• Requests
a) In the Making History text, when did the Homeglen School of One Global Art Project formally begin?
b) Extend the Making History text, beginning after its final sentence.
------ Selected text ------
Making History


The Homeglen School of One Global Art Project is a collaborative and interactive visual archive comprised of anonymous narratives and imaginative images that chart the travels of diminutive carvings. The novel historical records found throughout the diverse digital landscape of this continually expanding e-space are shaped by personal experiences, an appreciation of local surroundings and culture, as well as the vocational trajectories and educational journeys of contributors. Since its formal inception in Fall 2014, collaborators in this project have documented and recalled their travels to places in and around Edmonton, throughout Alberta, Africa, Asia, Eurasia, Europe, the Caribbean, the Americas, Oceania, and Canada coast-to-coast and destinations far North.

The diverse locales and experiences recalled in the Global Art Project confirm that it was originally directed towards recognizing, buttressing, and fomenting links between the City of Edmonton and Worldwide communities. As it unfolded, however, a substantial component of this collective endeavour became intimately linked to an innovative literacy and cultural awareness program called Carving Vignettes. This associate program is intended to help provide opportunities, to challenge tiresome stereotypes and inequities, and to generate equal treatment for the narratives and perspectives offered by contributors. While the vignettes are constructed according to some well-worn rhetorical techniques and leading contemporary communication strategies, the works still constitute a new form of historical record. Furthermore, the Homeglen School of One Global Art Project is deeply committed to the promotion of multidisciplinary scholarship, advanced deliberative research techniques, and excellence in Public History, especially within the realm of what leading Mexican neuroscientists might define as “the pathways of memory,” (rastros de la memoria). E-tourists who visit this site will recognize the value of combining object, image and text for thoughtful recollection and cognitive expeditions towards an appreciation of difference.
------ Listed records ------
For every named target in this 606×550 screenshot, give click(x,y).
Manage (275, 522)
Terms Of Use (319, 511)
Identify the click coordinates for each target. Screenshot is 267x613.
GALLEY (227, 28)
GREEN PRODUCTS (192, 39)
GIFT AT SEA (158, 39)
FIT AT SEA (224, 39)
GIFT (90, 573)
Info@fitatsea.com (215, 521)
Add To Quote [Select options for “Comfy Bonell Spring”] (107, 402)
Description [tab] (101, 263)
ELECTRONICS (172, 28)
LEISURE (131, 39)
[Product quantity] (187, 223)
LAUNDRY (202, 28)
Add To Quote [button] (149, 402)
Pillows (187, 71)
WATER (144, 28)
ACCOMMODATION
------
• Outputs
a) Fall 2014

b)
The Global Art Project encompasses two overarching, straightforward categories of activity, both of which are linked further to three overlapping layers or types of participation. One form of activity is undertaken by collaborating contributors while another embraces reading viewers engaged in turismo electrónico. The images reading viewers encounter on the main page of the Global Art Project reveal how anonymous collaborating contributors have taken pictures of various pieces in a wide array of venues during their travels as a relatively easy, fundamental form of participation. These photographs are part of an increasingly large pool of images and will be rotated by the Homeglen School of One every few months during the lifetime of this project. Meanwhile, the activities of collaborating contributors also include the production of anonymous, individual travel accounts and group galleries that combine portraits of the carvings with narratives that follow the Carving Vignettes program.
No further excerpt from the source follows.